Ikki
Hall of Fame Member
Hadlee was a great bowler, NZ were not a great attack. In 79/80 they played 1 test vs Lillee and Thomson who did well in that match. The match was also a draw. In 75 the same pair succeeded over them. Indeed, Viv later claimed that it was the loss to this Australian team that gave them the belief that they could become the best in the world. Which begs the question if indeed we should be beginning from 1974. In 82 they played 2 tests with Thommo/Lillee and by then past their best - especially Thommo who was a shadow of himselfWI from 79 onwards faced Imran/Akram/Qadir, Lillee/Thomson, Hadlee, and peak Botham/Willis/Hendrick, and never lost a series. Earlier they played the famous India spin quartet in 74 and scored well against them. So they had plenty of experience with worldclass bowling attacks.
Don't think Warne will be the big factor he's made out to be, unless its a spinning wicket. Lloyd, Greenidge and Richards were find players of spin.
Australia on the other hand never played anthing like the WI four-man pacers. They at best played against 2 worldclass pacers at one time. Unless you count Ashes 2005, but we saw how well they fared then.

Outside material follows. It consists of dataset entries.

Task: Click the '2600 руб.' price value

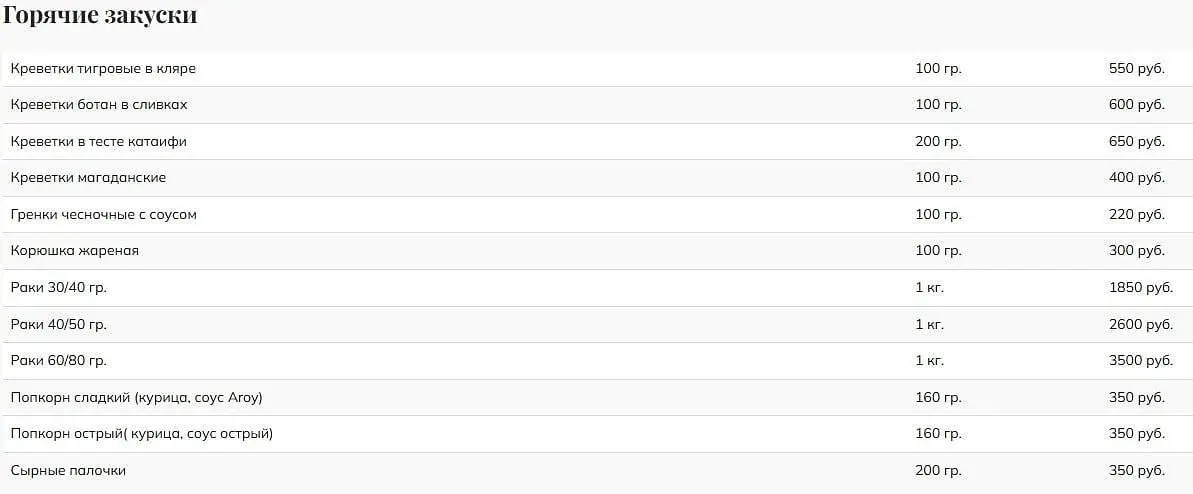Action: coord(1141,324)
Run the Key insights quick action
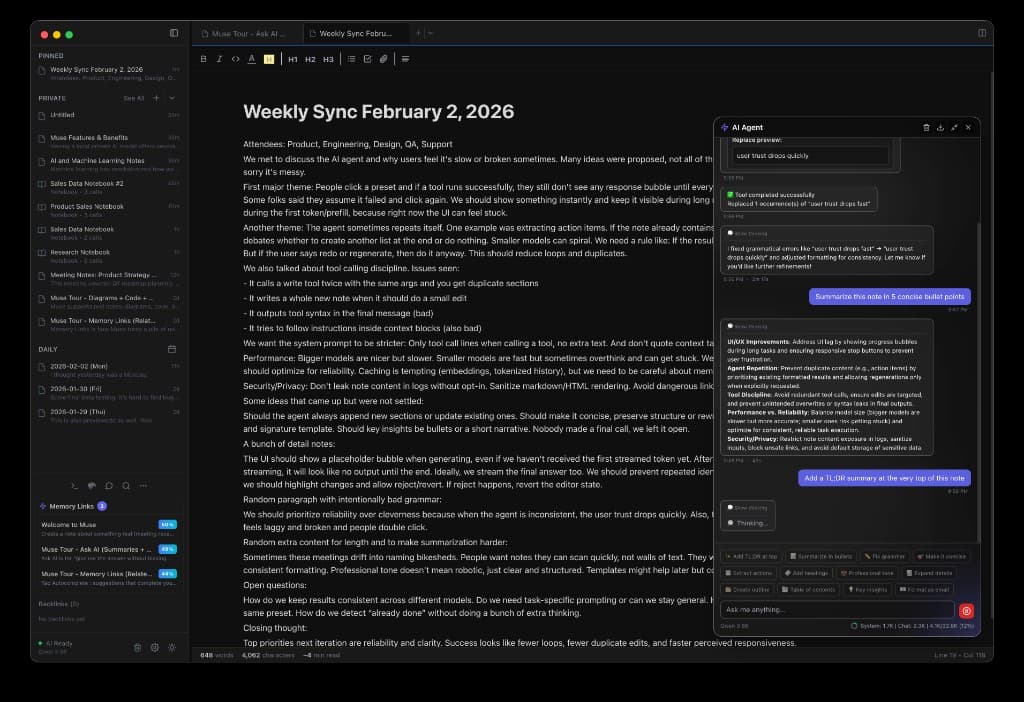1024x702 pixels. click(x=867, y=590)
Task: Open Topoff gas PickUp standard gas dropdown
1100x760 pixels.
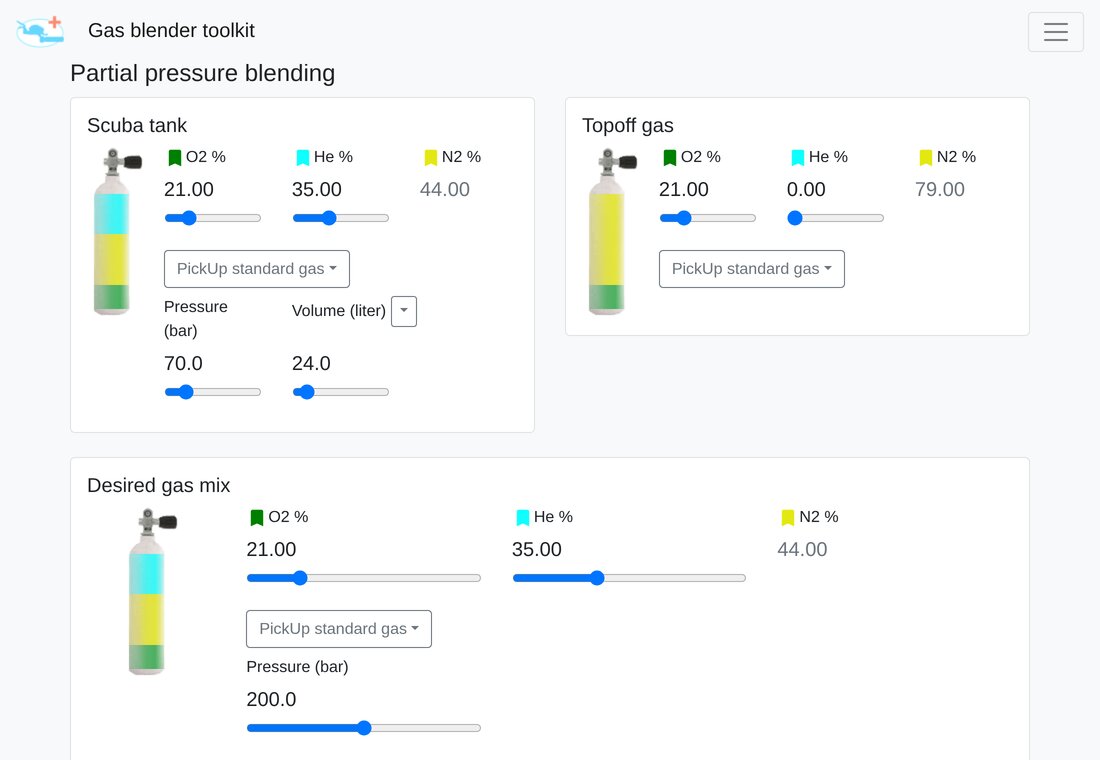Action: tap(751, 269)
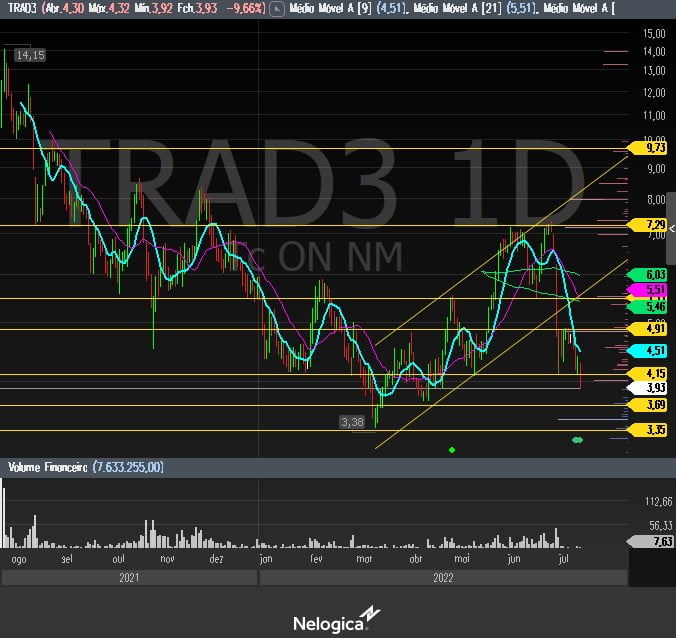
Task: Click the 9,73 yellow price level tag
Action: tap(656, 147)
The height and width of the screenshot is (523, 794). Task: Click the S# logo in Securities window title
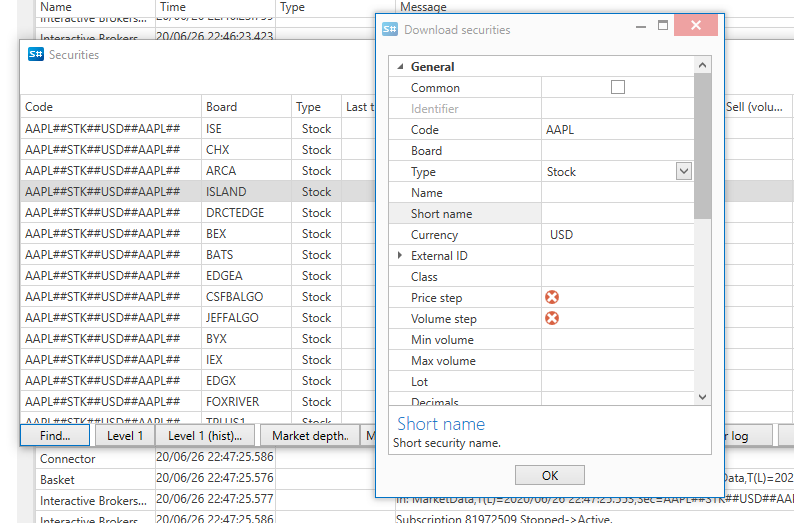(35, 55)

Overall, WI have the bowling edge while Australia have the batting depth with Gilchrist, but bowling wins matches, so the edge to WI.
I am fairly sure the Indians never fielded the quartet other than in 1 test and that wasn't against the WIndies. And as good as they are at home, I am not sure if I'd rank them alongside the great attacks of the 90s.
Re Warne: he was successful all over, not just spinning tracks. Doesn't change the fact that they never faced a spinner near as good as him.
Re 4-prong attack; the WIndies never faced them either. So it's irrelevant to begin with.
Which is why, overall, I don't think the this period's attacks compare favourably to those of the 90s-early00s.